Koichi et al showed in an elegant manner that certain subset of B cells in mice produce IL-10 and they might have regulatory function. In addition, IL-10 production was restricted to this CD1dCD5 B cell subset, with IL-10 production diminished in mice. Thereby, CD1dCD5 B cells represent a unique subset of potent regulatory B cells per authors in that study.
Ding et al in JCI showed that B cells that had the IL-10 production also had a TIM-1 marker. What is TIM-1. T cell Ig domain and mucin domain protein 1 (TIM-1) is a costimulatory molecule that regulates immune responses by modulating CD4+ T cell effector differentiation. TIM-1 was expressed by a large majority of IL-10–expressing regulatory B cells in all major B cell subpopulations, including transitional, marginal zone, and follicular B cells, as well as the B cell population characterized as CD1dhiCD5+. They showed that with a low-affinity TIM-1–specific antibody that normally promotes tolerance in mice, actually accelerated (T cell–mediated) immune responsiveness in the absence of B cells. TIM-1+ B cells that had IL-10 expression could directly transfer allograft tolerance. What is possible is that TIM-1 is an inclusive marker for IL-10+ Bregs.

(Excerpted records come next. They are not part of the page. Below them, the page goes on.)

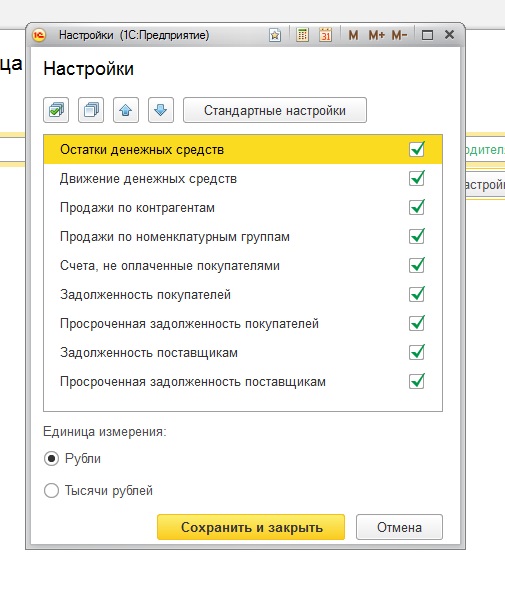
Task: Select the Движение денежных средств row
Action: [x=243, y=179]
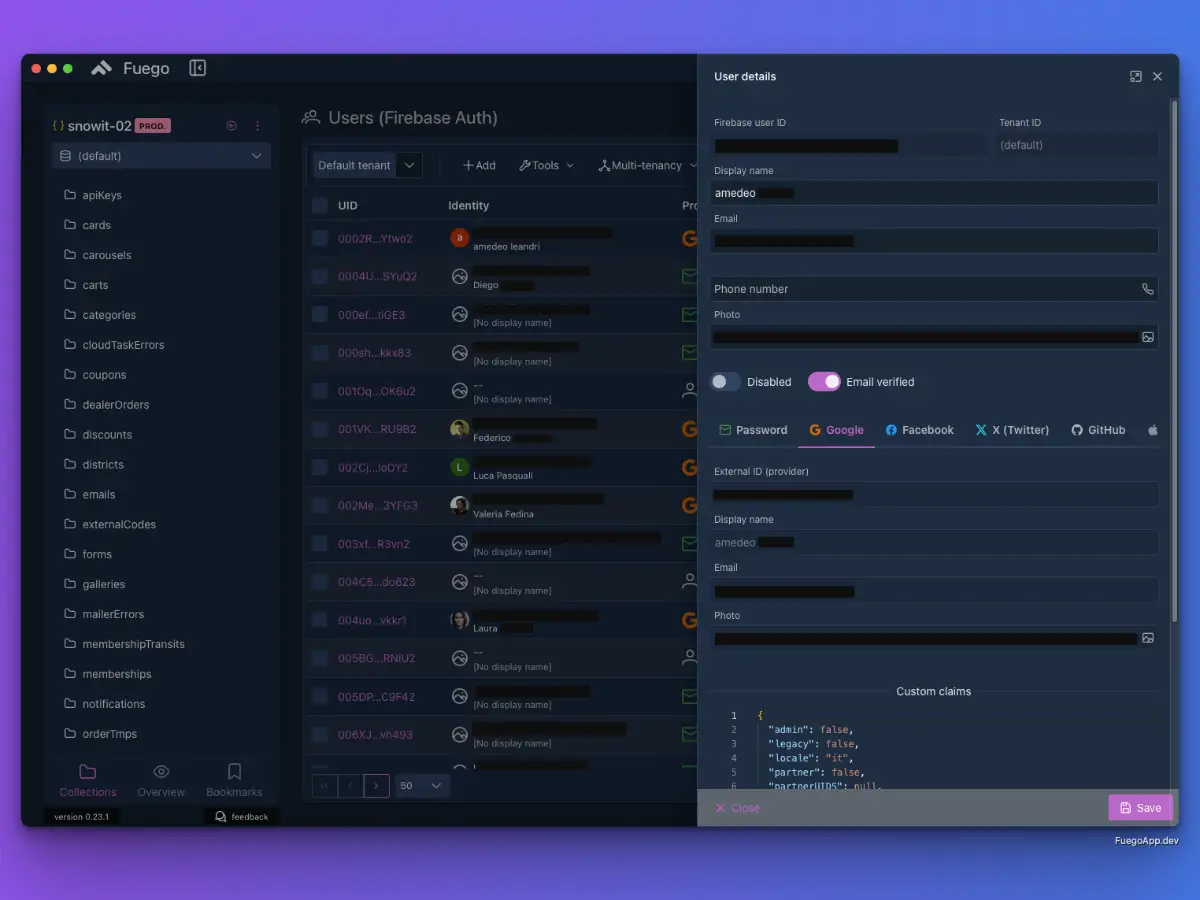This screenshot has width=1200, height=900.
Task: Click the feedback chat icon
Action: (221, 817)
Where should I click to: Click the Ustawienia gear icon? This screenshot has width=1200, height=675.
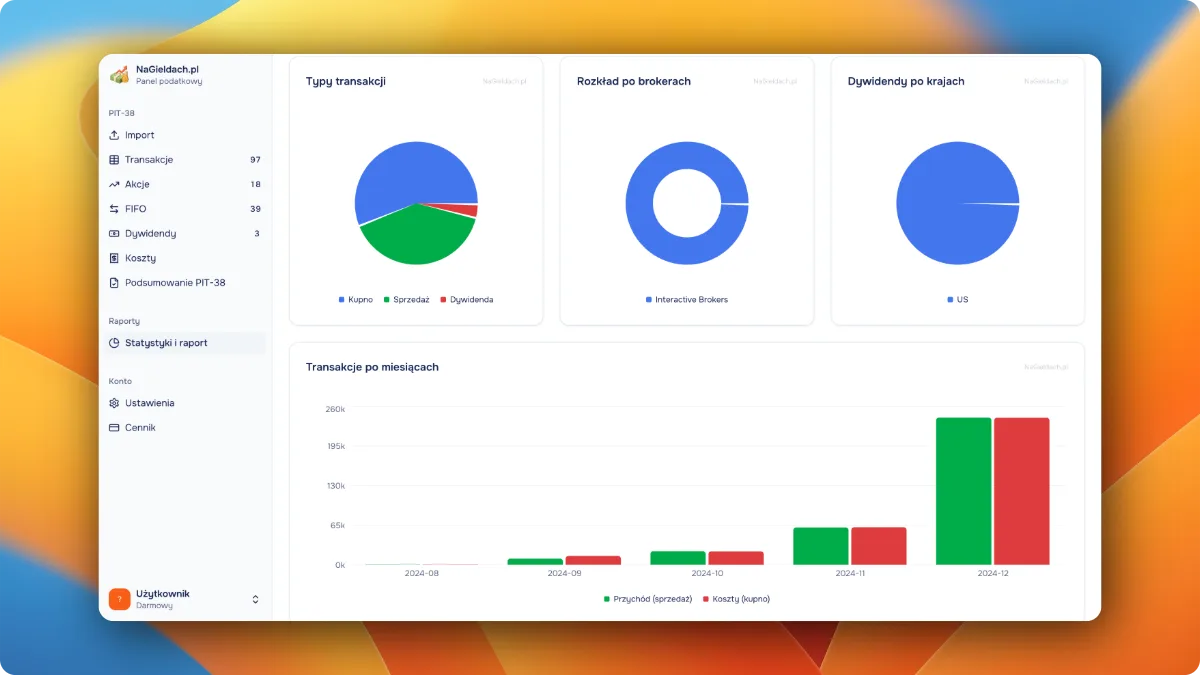coord(114,403)
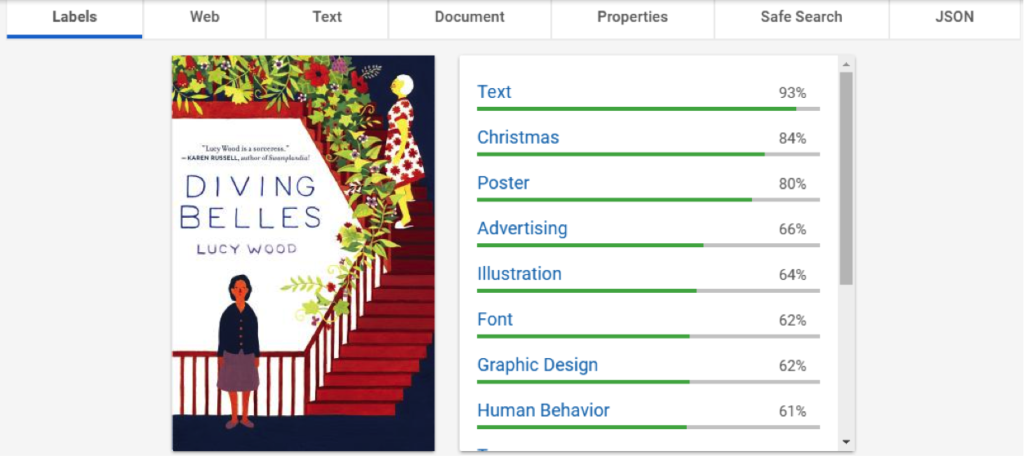Click the Diving Belles book cover image
This screenshot has height=456, width=1024.
pyautogui.click(x=303, y=252)
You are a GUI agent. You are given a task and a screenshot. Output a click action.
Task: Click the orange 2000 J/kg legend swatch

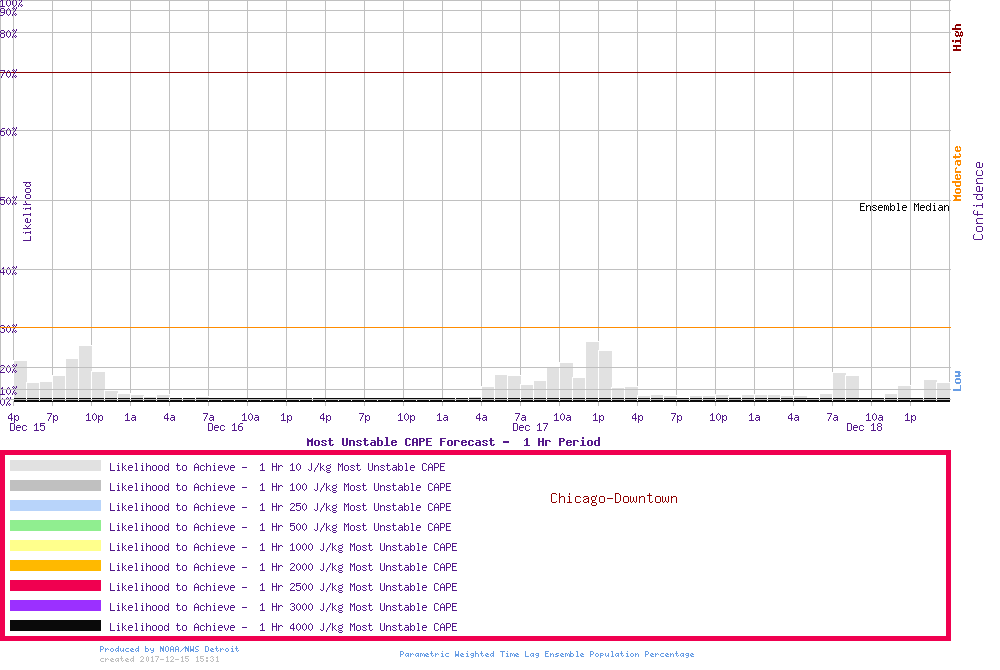(55, 566)
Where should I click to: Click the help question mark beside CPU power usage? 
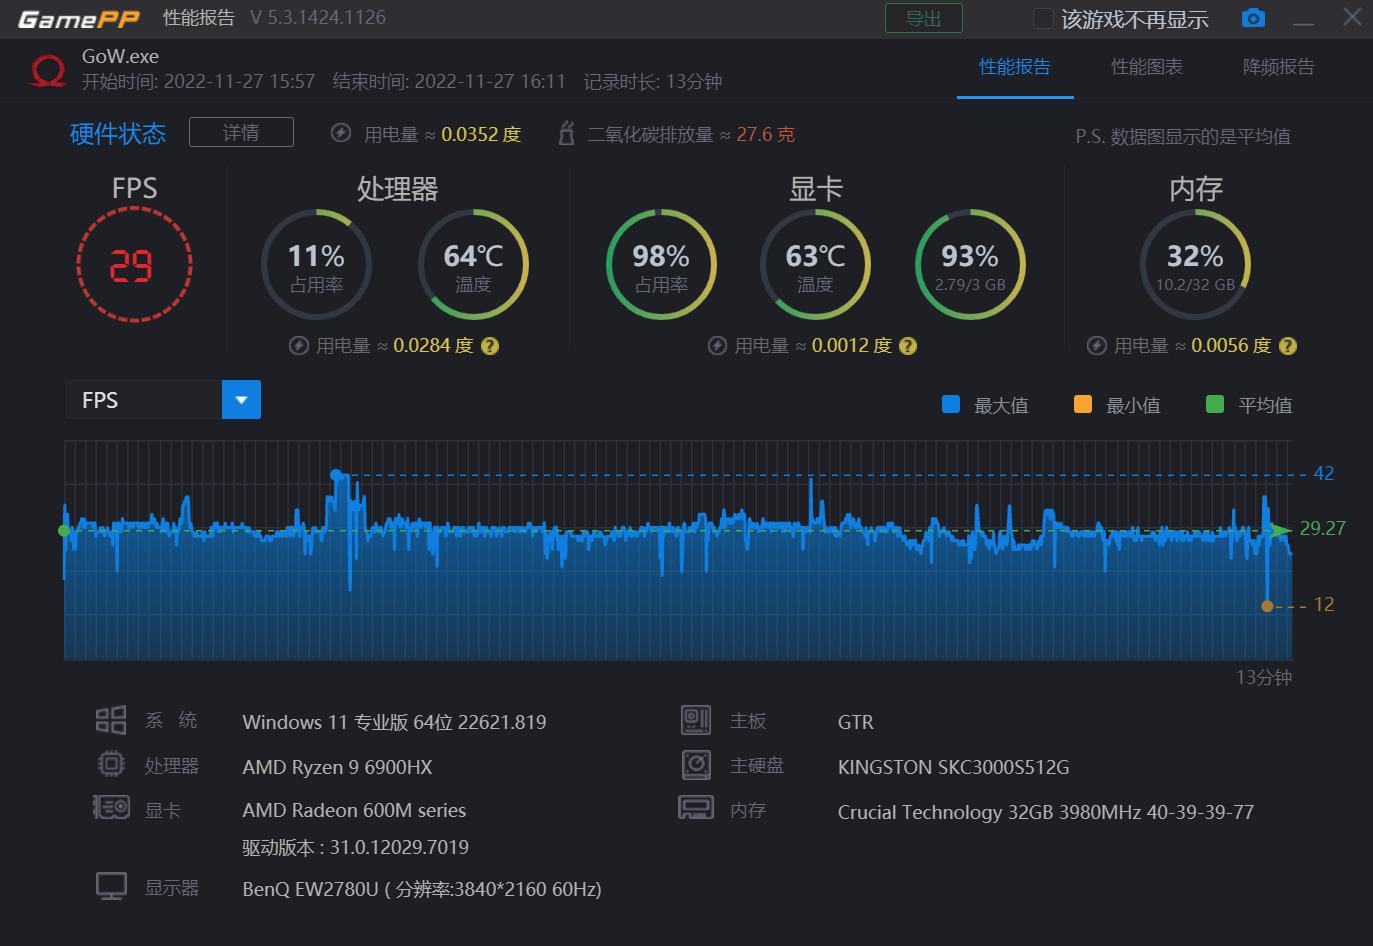click(x=489, y=345)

Could these be the cells that induce tolerance in transplant patients?
Yeung et al answered this question in mice. B cells that express a mutant form of TIM-1 lacking the mucin domain (TIM-1) are unable to produce IL-10 in response to specific ligation with anti-TIM-1. TIM-1 mice also exhibit accelerated allograft rejection, which appears to be due in part to their defect in both baseline and induced IL-10 Bregs, since a single transfer of WT TIM-1 B cells can restore long-term graft survival.
That’s in mice studies. It is impossible to measure TIM-1 in humans as percentage of these cells might be just <1%.
To make things more exciting, there might even exist a subset of regulatory plasma cells that produce IL-35. So is IL-35 producing cells also a type of B regulatory cells.
No one is aware of a disease entity that exists that is a Breg deficiency. IPEX syndrome is a Treg deficiency syndrome. One study has looked at kidney transplant human samples in JASN and using Breg data.
Cherukuri etal. examined the cytokine profiles of human samples and found that subsets of CD24(hi)CD38(hi) transitional B cells (TrBs), CD24(hi)CD27(+) memory B cells, and naïve B cells express IL-10 and the proinflammatory cytokine TNF-α simultaneously. TrBs had the highest IL-10/TNF-α ratio and suppressed proinflammatory helper T cell 1 (Th1) cytokine expression by autologous T cells in vitro more potently than memory B cells did, despite similar IL-10 expression. What was important was the ratio of IL-10/TNF-α expression, a measure of cytokine polarization, as an indicator of regulatory function than IL-10 expression alone. Indeed, compared with TrB cells from patients with stable kidney graft function, TrBs from patients with graft rejection displayed similar IL-10 expression levels but increased TNF-α expression (i.e., reduced IL-10/TNF-α ratio), did not inhibit in vitro expression of Th1 cytokines by T cells, and abnormally suppressed expression of Th2 cytokines. In patients with graft dysfunction, a low IL-10/TNF-α ratio in TrBs associated with poor graft outcomes after 3 years of follow-up. So, B cell-mediated immune regulation is best characterized by the cytokine polarization profile, a finding that was confirmed in renal transplant patients. This is an amazing start. Hope to see more of this work to help us figure out the holy grail of transplant- tolerance!!